GM-backed eclectic truck maker Nikola (which famously admitted one of its promotional videos was actually just a prototype rolling down a hill) will pay the Securities and Exchange Commission $US125 million ($176 million in Aussie dollars) to settle charges it had defrauded its investor by lying about its products and technical capability.
The settlement arrives a little more than one year after the SEC reportedly began its investigation into the company over allegations the company had deceived investors about its business practices, and nearly five months after the agency formally charged former Trevor Milton of violating anti-fraud protections. Milton was himself indicted by a federal grand jury this summer with three counts of criminal fraud.
In a statement, the SEC accused Nikola of orchestrating an expansive public relations campaign that meant inflating its stock price before its products were ever ready for development.
“The order also finds that Nikola further misled investors by misrepresenting or omitting material facts about the refuelling time of its prototype vehicles, the status of its headquarters’ hydrogen station, the anticipated cost and sources of electricity for its planned hydrogen production, and the economic risks and benefits associated with its contemplated partnership with a leading auto manufacturer,” the SEC said.
Specifically, the SEC alleged Nikola violated the antifraud and disclosure control provisions of the federal securities laws. The agency has also previously taken issue with Milton’s active presence on social media, where he directly contacted investors and allegedly fed them misleading information.

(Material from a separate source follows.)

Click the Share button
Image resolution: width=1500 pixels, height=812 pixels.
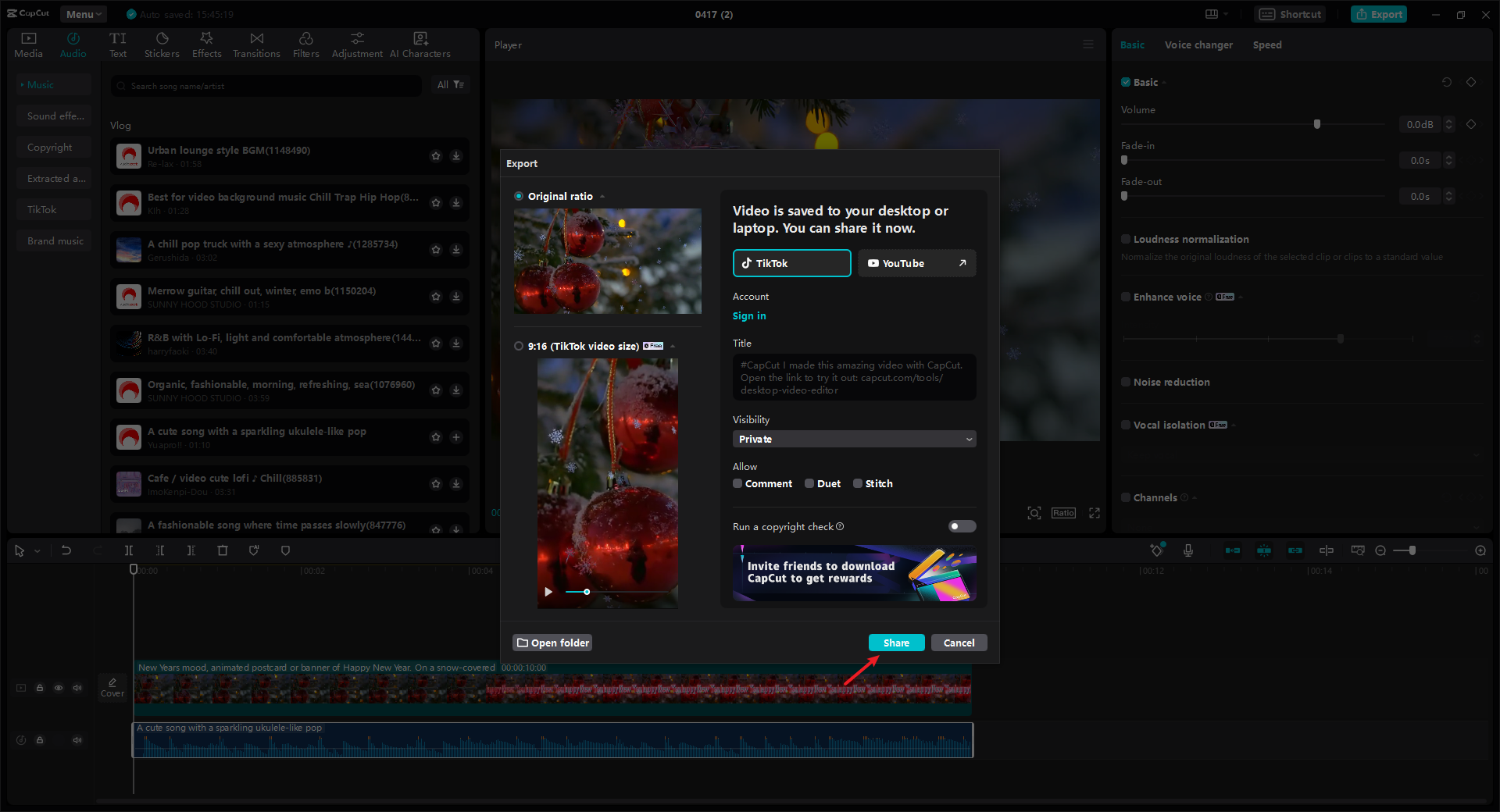[896, 643]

“Having chosen to promote Nikola through social media, Milton was obligated under the securities laws to communicate completely, accurately and truthfully,” SEC’s Division of Enforcement Director Gurbir S. Grewal said in July. In its own statement, Nikola (which will neither admit nor deny the SEC’s charges as part of the settlement) said it’s “pleased to bring this chapter to a close.” Nikola also said it would continue to cooperate with the SEC on another open investigation, which the New York Times notes may be a reference to separate litigation against Milton.

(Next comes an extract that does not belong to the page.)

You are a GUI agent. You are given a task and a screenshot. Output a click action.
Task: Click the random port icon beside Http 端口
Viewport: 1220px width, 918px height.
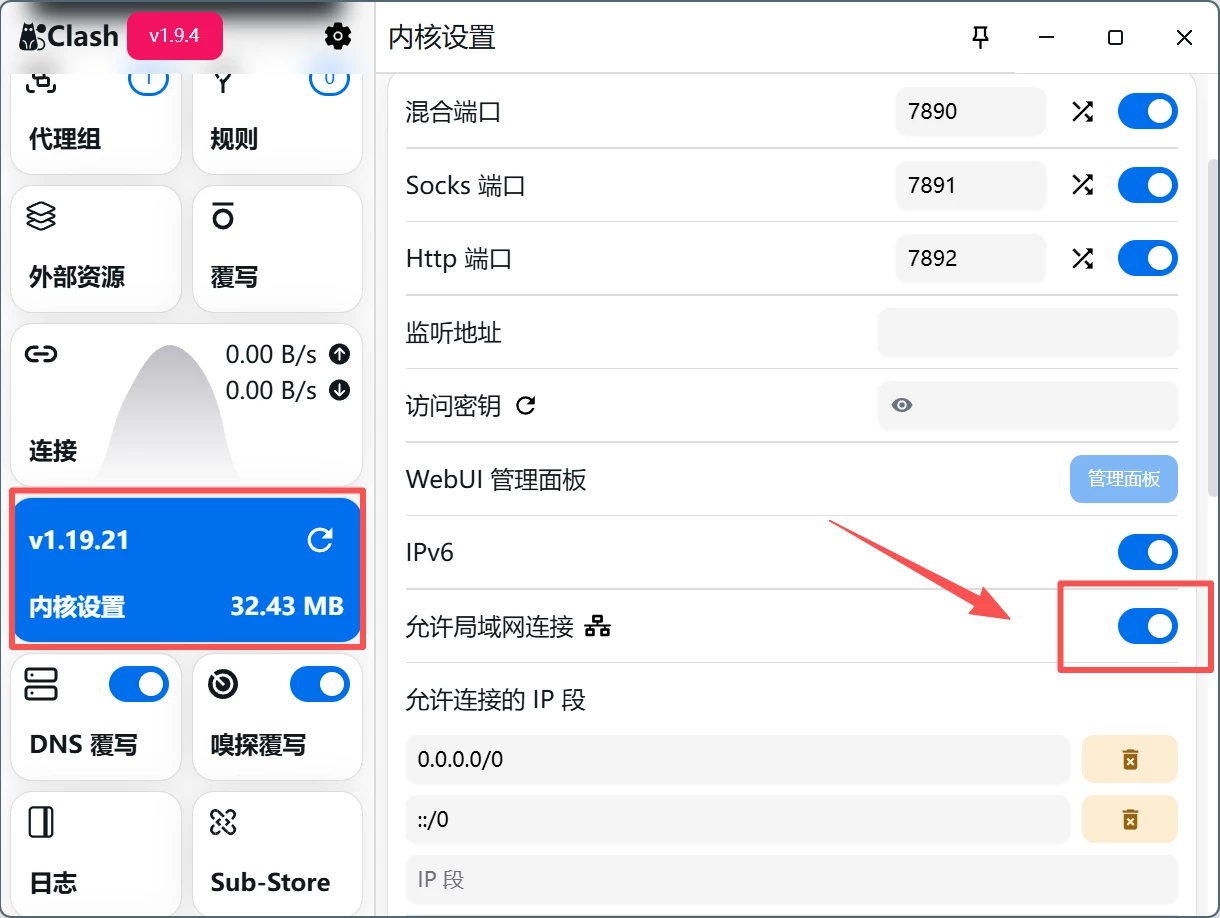point(1082,258)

Like many recent electric vehicle companies, Nikola received a cascading wave of hype early on in its life. To put that in perspective, at one point, the company was valued at $US26 ($37) billion despite not bringing in any revenue. Founder Trevor Milton’s vision for the company was so powerful that it even managed to earn the backing of old guard carmakers, like GM, which took a $US2 billion ($3 billion) stake in the company before it had ever sold a single car. But much of that hype may have been more aspirational than real.

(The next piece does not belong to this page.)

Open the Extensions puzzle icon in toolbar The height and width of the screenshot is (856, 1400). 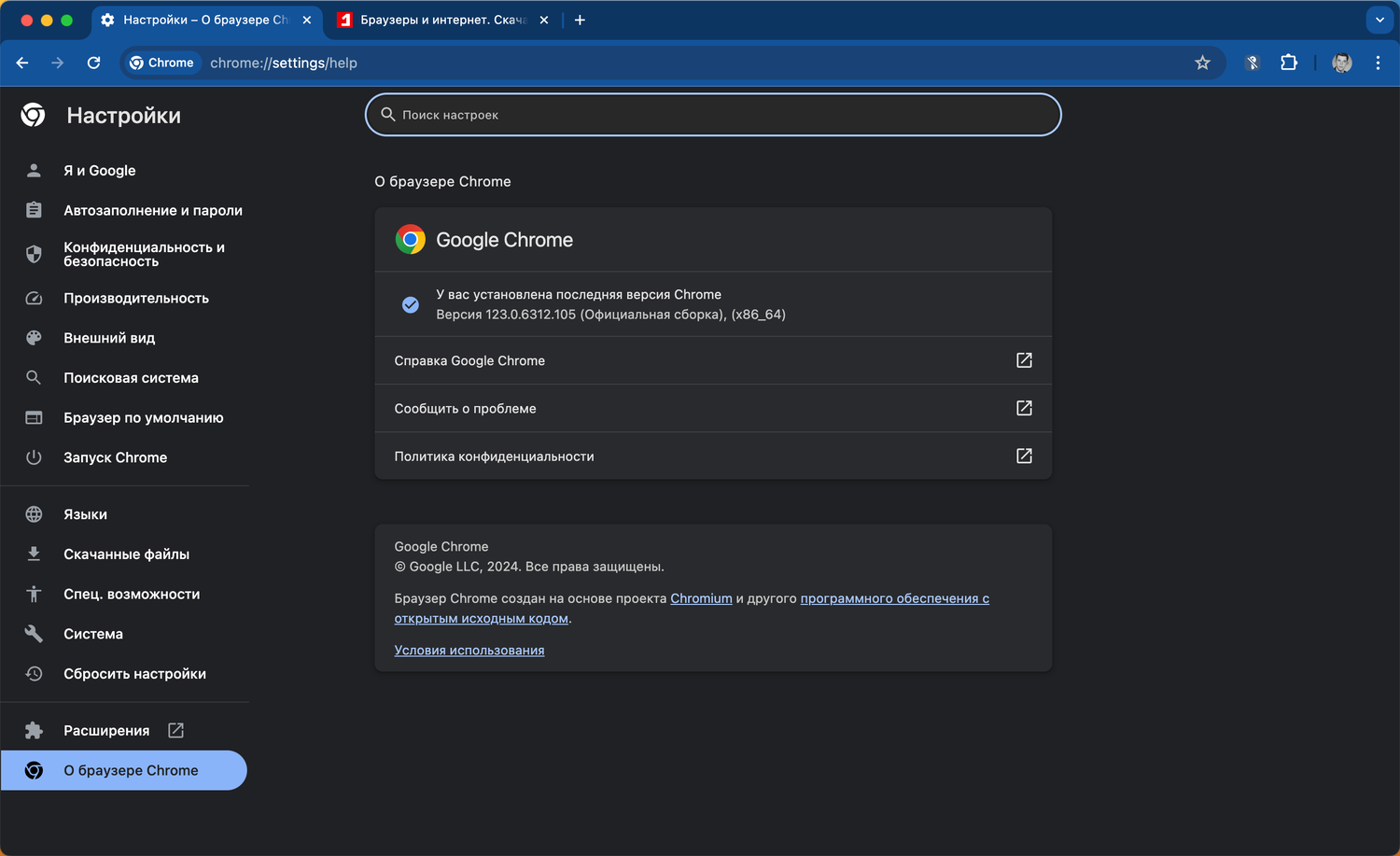coord(1289,63)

Milton was forced to resign from his position as chairman and CEO of the company last year following a report by investment fund Hindenburg Research that accused him of overstating Nikola’s technological ability. (For what it’s worth, Hindenburg is a short-selling firm that stood to gain from Nikola’s plummeting stock). At the time, Nikola had fervently denied the allegations in the Hindenburg Research report as, “false and misleading.” Among other things, the report also claimed Nikola relied on components sourced from other suppliers despite telling investors it used its own proprietary technology.